New Exoplanet Found In ‘Habitable Zone’ Of Taurus Constellation

MessageToEagle.com – A new planet roughly twice the size of Earth has been discovered located within the “habitable zone”—the range of distances from a star where liquid water may exist on the planet’s surface.

The new world, known as K2-288Bb and located in the Taurus constellation, could either be rocky or a gas-rich planet similar to Neptune in our own solar system. Within the system, there are two stars; K2-288Bb orbits the smaller star.

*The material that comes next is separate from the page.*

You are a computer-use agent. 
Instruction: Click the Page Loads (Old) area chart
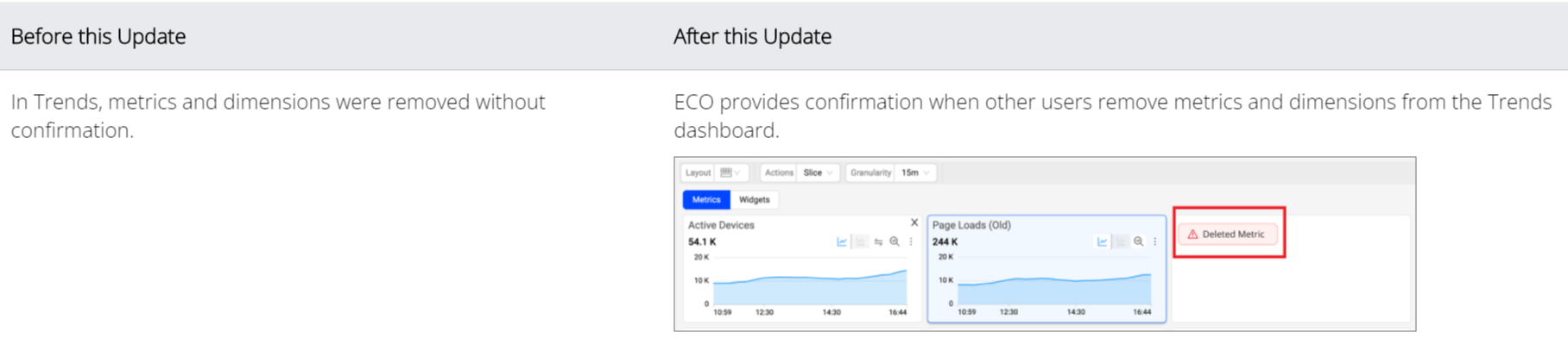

A newly discovered exoplanet is located within the “habitable zone,” where liquid water may exist on the planet’s surface. Courtesy of NASA’s Goddard Space Flight Center/Francis Reddy
A newly discovered exoplanet is located within the “habitable zone,” where liquid water may exist on the planet’s surface. Courtesy of NASA’s Goddard Space Flight Center/Francis Reddy

Located 226 light-years away, the new planet lies in a stellar system known as K2-288, which contains a pair of dim, cool M-type stars separated by about 5.1 billion miles, or about six times the distance between Saturn and the sun. The brighter star has around half the mass and size of the sun, while its companion is about one-third the sun’s mass. One year on K2-288Bb is approximately 31.3 days.

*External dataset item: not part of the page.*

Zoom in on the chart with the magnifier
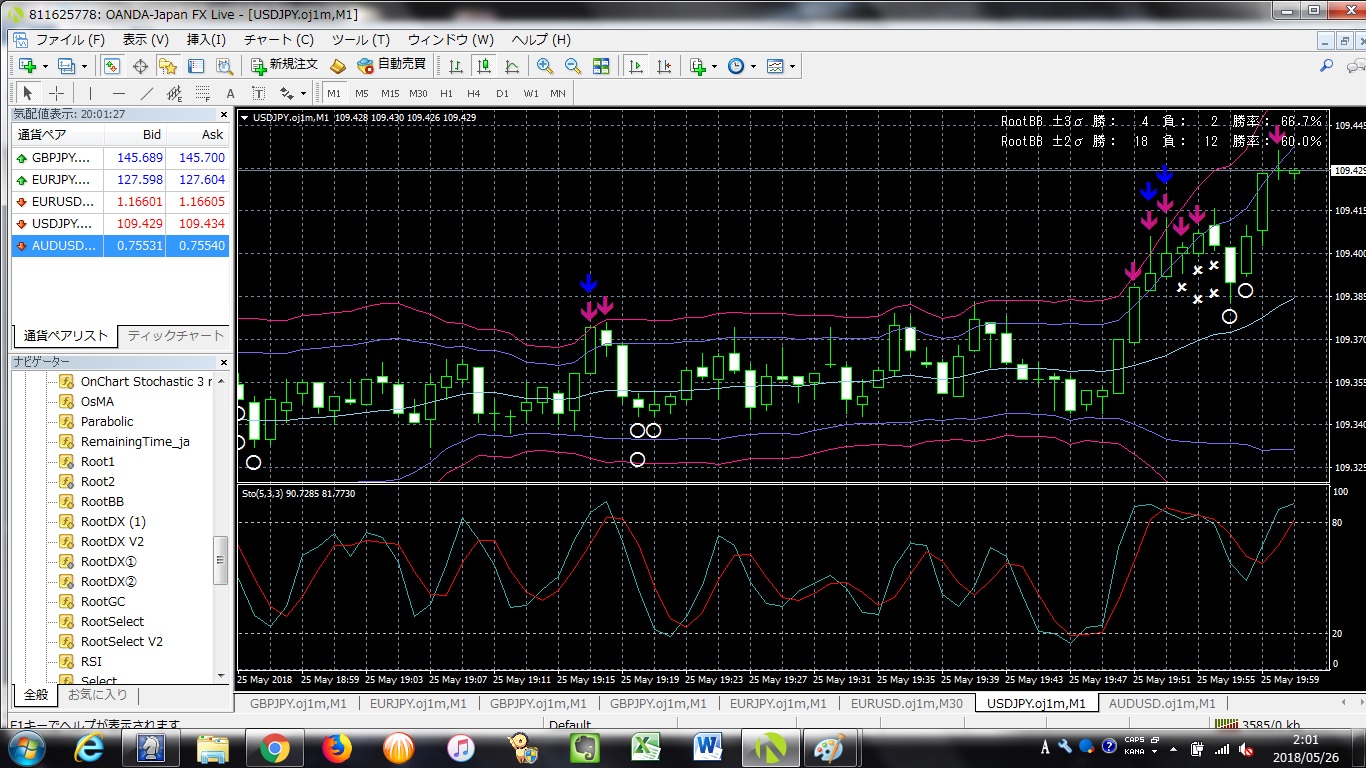point(546,65)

“It’s a very exciting discovery due to how it was found; its equilibrium temperature, which likely is similar to Earth’s; and because planets of this size seem to be relatively uncommon. We probably only know about a handful of planets this size,” Chicago graduate student Adina Feinstein, lead author of a paper, said in a press release.

Researchers confirmed the finding after volunteer citizens flagged a crucial piece of evidence in data from NASA’s Kepler spacecraft.

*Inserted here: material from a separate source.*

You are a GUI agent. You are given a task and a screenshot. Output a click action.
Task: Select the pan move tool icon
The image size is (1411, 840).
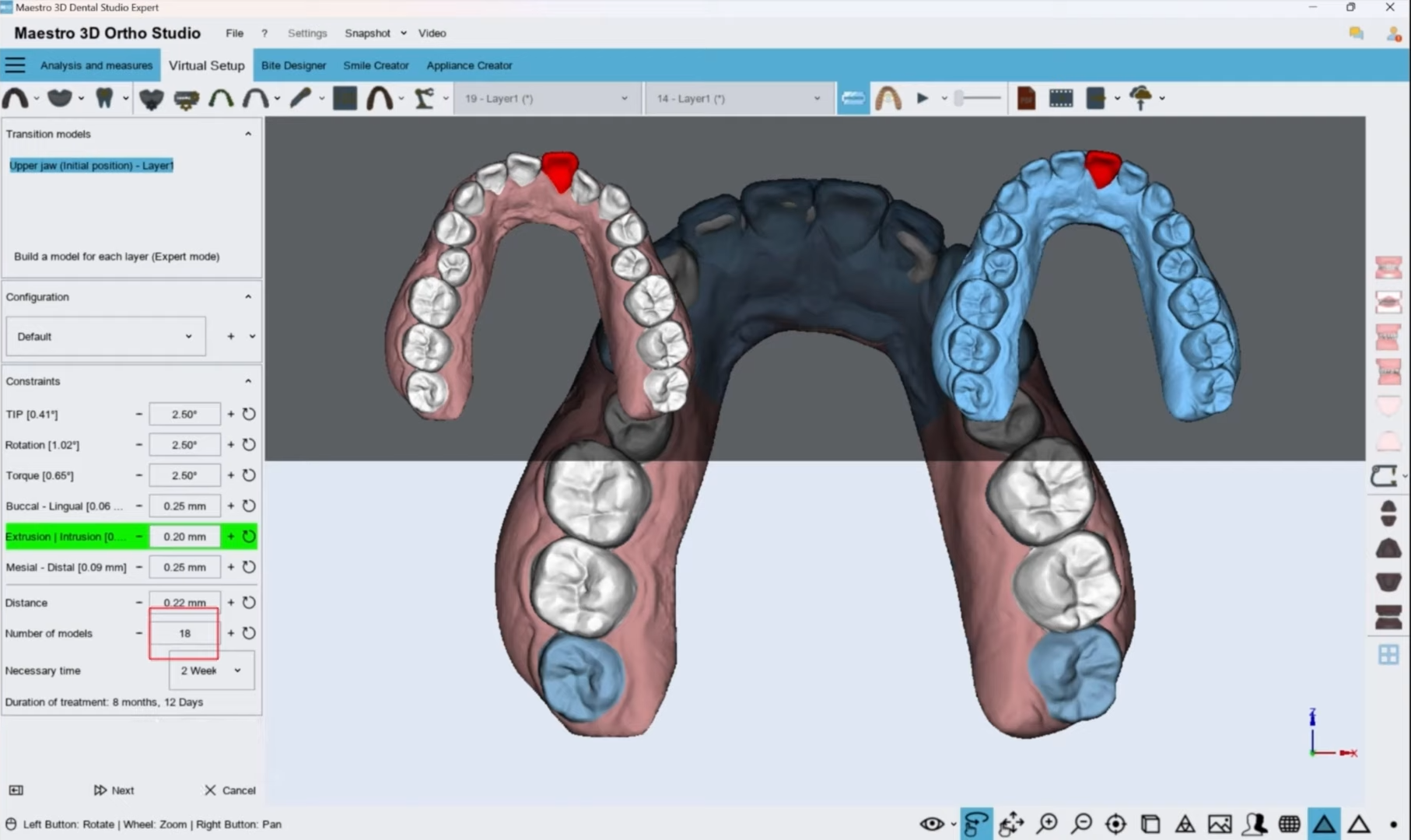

While examining data, Feinstein’s research team noticed two likely planetary transits in the system. But scientists require at least three transits before claiming the discovery of a candidate planet, and there wasn’t a third signal in the observations they reviewed.

In May 2017, volunteers noticed the third transit and began follow-up observations using NASA’s Spitzer Space Telescope, the Keck II telescope at the W. M. Keck Observatory and NASA’s Infrared Telescope Facility, both in Hawaii, and also examined data from the European Space Agency’s Gaia mission.

Estimated at about 1.9 times Earth’s size, K2-288Bb is half the size of Neptune. This places it within a recently recognized category called the radius gap. Among planets that orbit close to their stars, there’s a curious dearth of worlds between about 1.5 and two times Earth’s size. Scientists think this is due to intense starlight eroding away the atmospheres of some planets over time.

Since K2-288Bb’s radius places it in this gap, it may provide a case study for how planets evolve within this size range.

On Oct. 30, Kepler was shut down after nine years, during which it discovered 2,600 confirmed planets around other stars. And while NASA’s Transiting Exoplanet Survey Satellite is the newest space-based planet hunter, this finding shows that more discoveries await scientists in Kepler data.